Selective Electrochemical Production of Ethylene from Bicarbonate Solution

Abstract Carbon dioxide (CO 2 ) electroreduction directly from a reactive carbon solution (e.g., (bi)carbonate) provides a promising approach for integrating CO 2 capture and conversion. Compared to CO 2 conversion in gas‐fed systems, this system typically suffers from low Faradaic efficiency (FE), especially for multicarbon (C 2+ ) products. Here, we report an engineered material structuring to selectively produce C 2+ products directly from a N 2 ‐saturated bicarbonate solution. Multiphysics modeling studies reveal the critical role of local current density distribution and the spatio‐selective evolution of C 2+ products, which is favored in thinner catalysts (240 µm thickness).
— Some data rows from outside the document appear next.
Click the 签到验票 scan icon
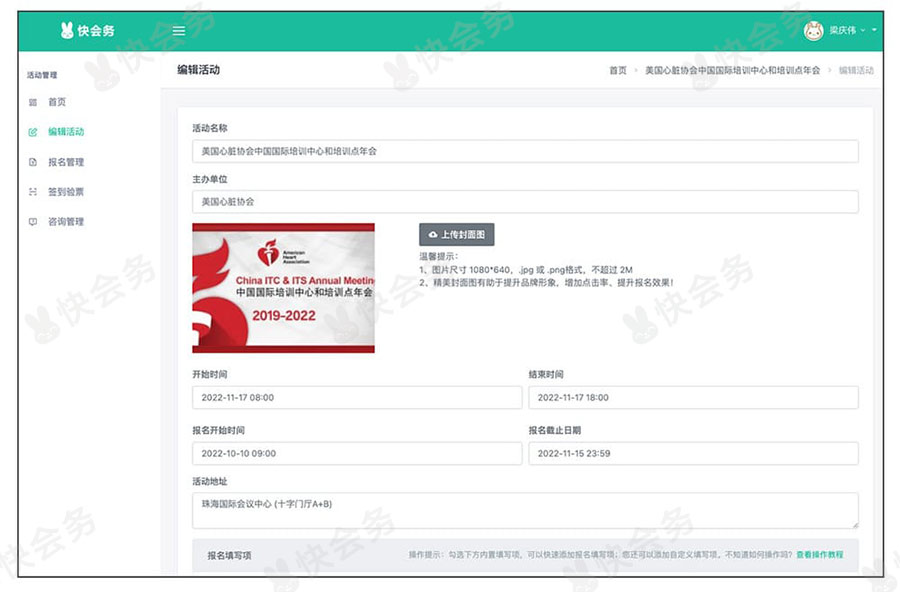This screenshot has width=900, height=592. (x=33, y=192)
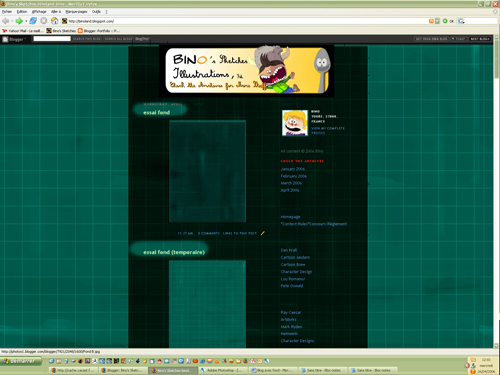Screen dimensions: 500x375
Task: Open the back history dropdown arrow
Action: [x=12, y=21]
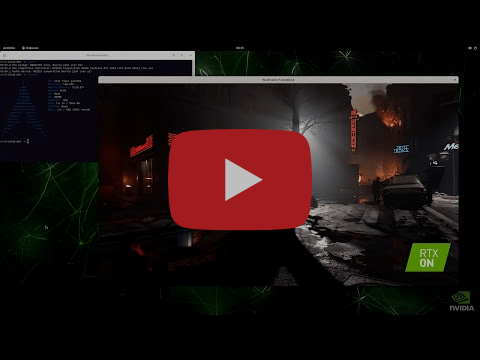
Task: Click the terminal prompt cursor line
Action: tap(14, 141)
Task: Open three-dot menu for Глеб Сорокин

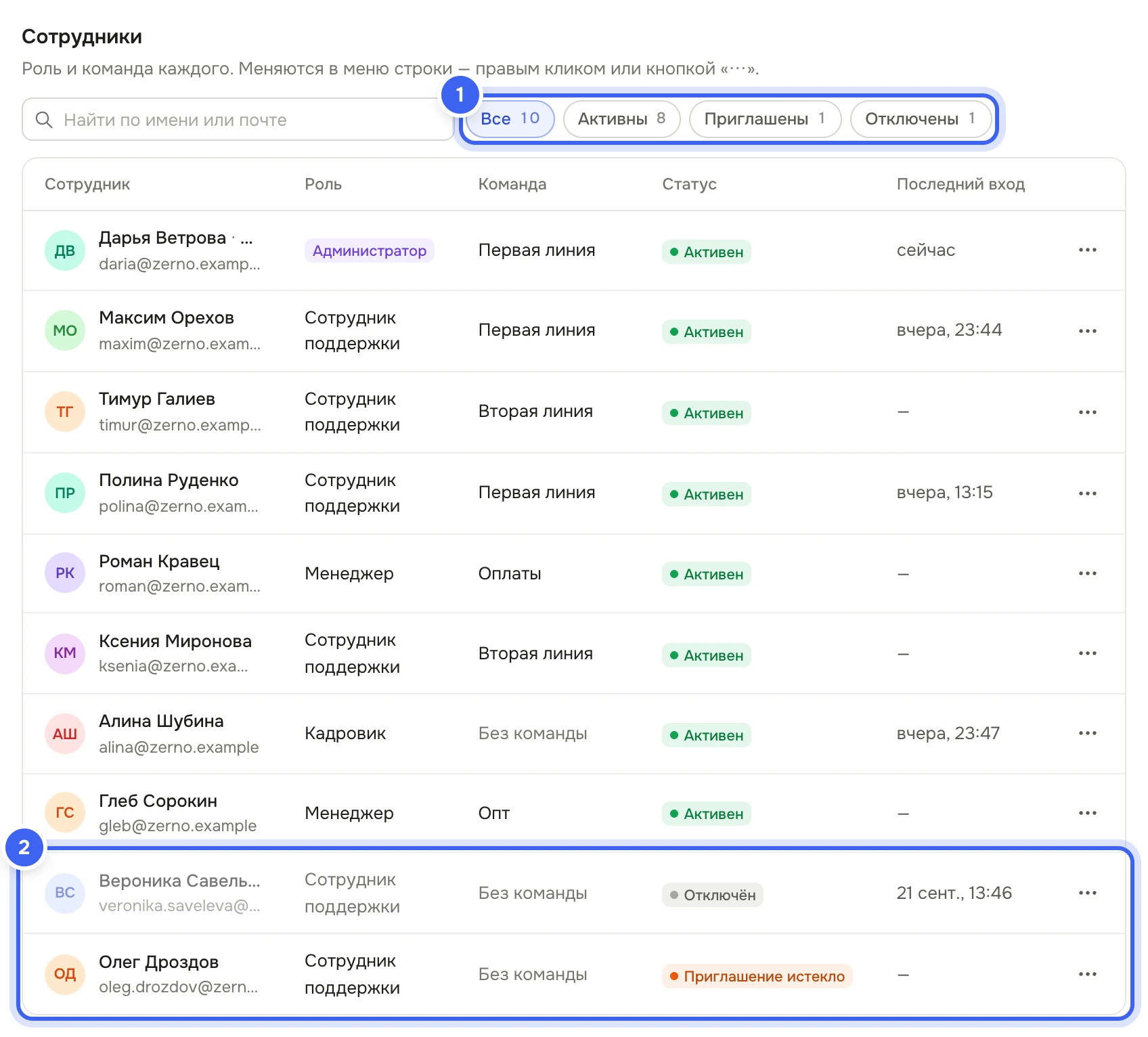Action: coord(1087,813)
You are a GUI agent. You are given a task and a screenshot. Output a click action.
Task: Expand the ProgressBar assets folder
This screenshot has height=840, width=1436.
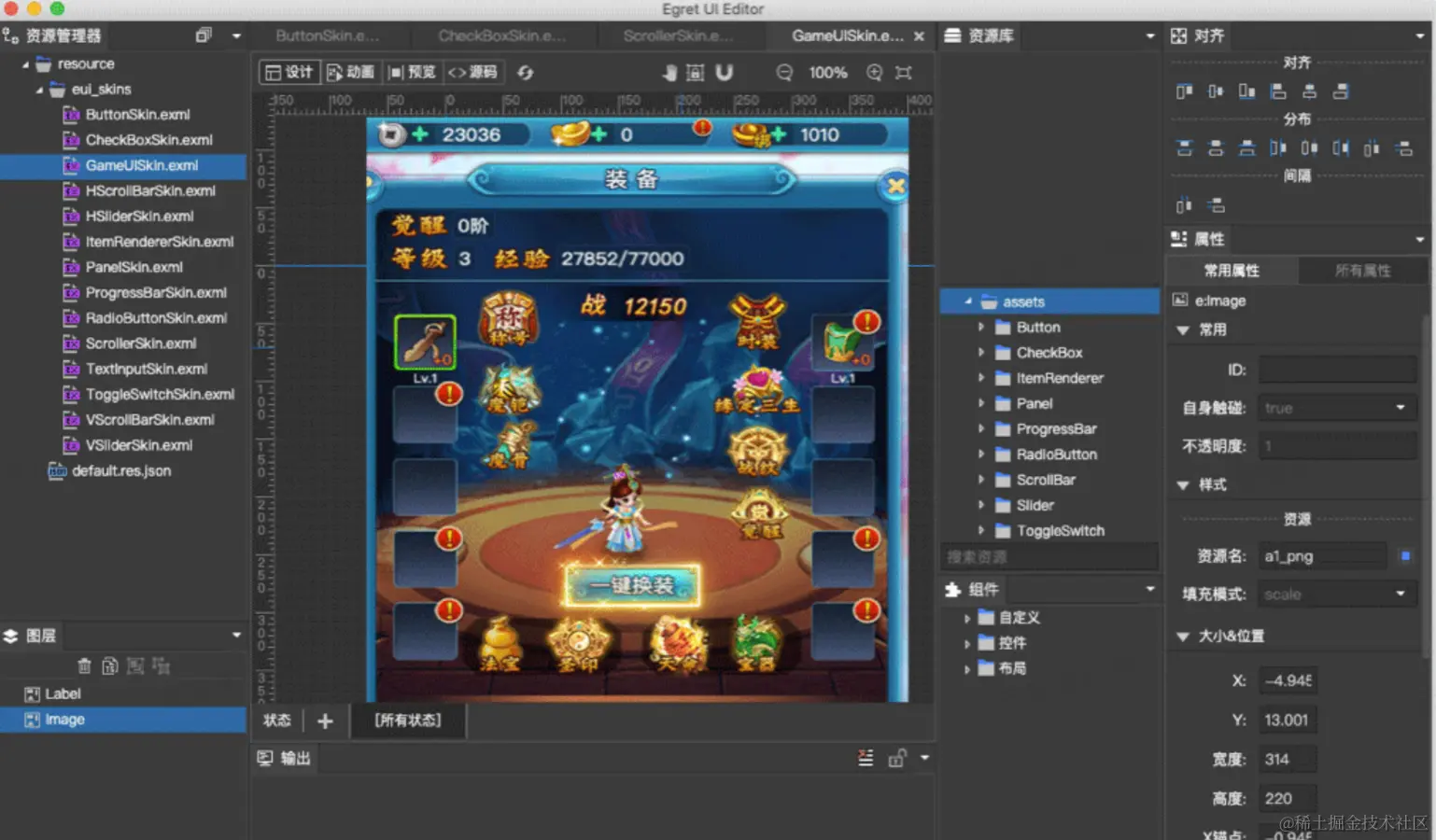981,429
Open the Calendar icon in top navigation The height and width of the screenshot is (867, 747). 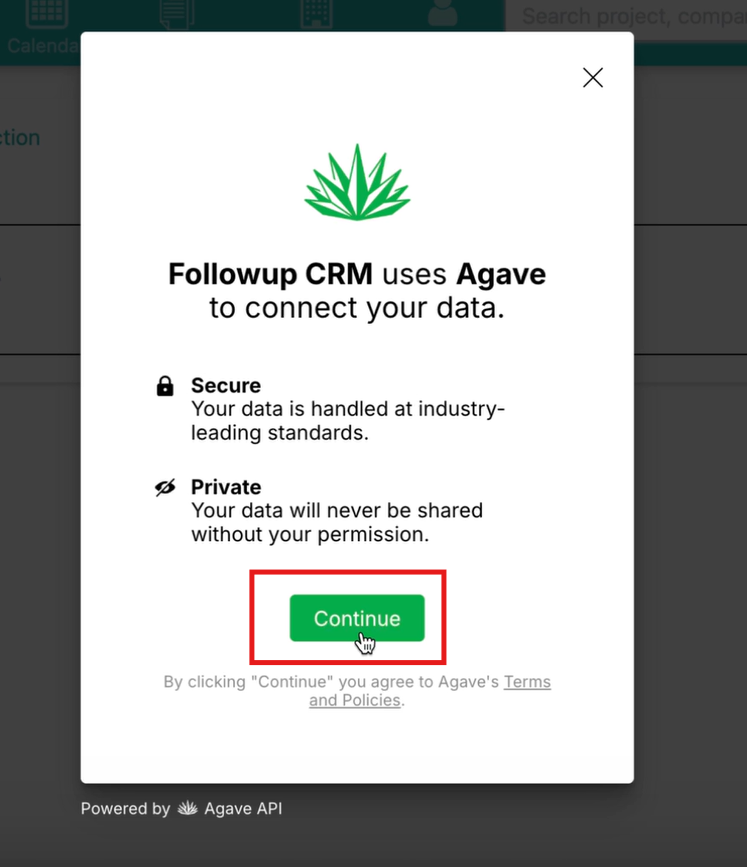[47, 12]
By jointly tailoring catalyst configuration and mass transport in bicarbonate electroreduction, adjusting the thickness, porosity, and surface oxidation of copper (Cu) mesh catalysts, as well as catholyte composition, we achieved a maximum C 2 H 4 FE of 39% and total C 2+ FE over 55% at 150 mA cm −2 with a 240 µm thick Cu mesh. The system is also stable for over 160 h at 100 mA cm −2 with maintained C 2 H 4 FE over 20%. Our electrolysis system converts bicarbonate to C 2+ with over 90% CO 2 utilization efficiency, reducing regeneration and separation costs. Optimizing catalyst pore structure, and copper surface oxide is a key to maximizing C 2 H 4 production from bicarbonate solutions.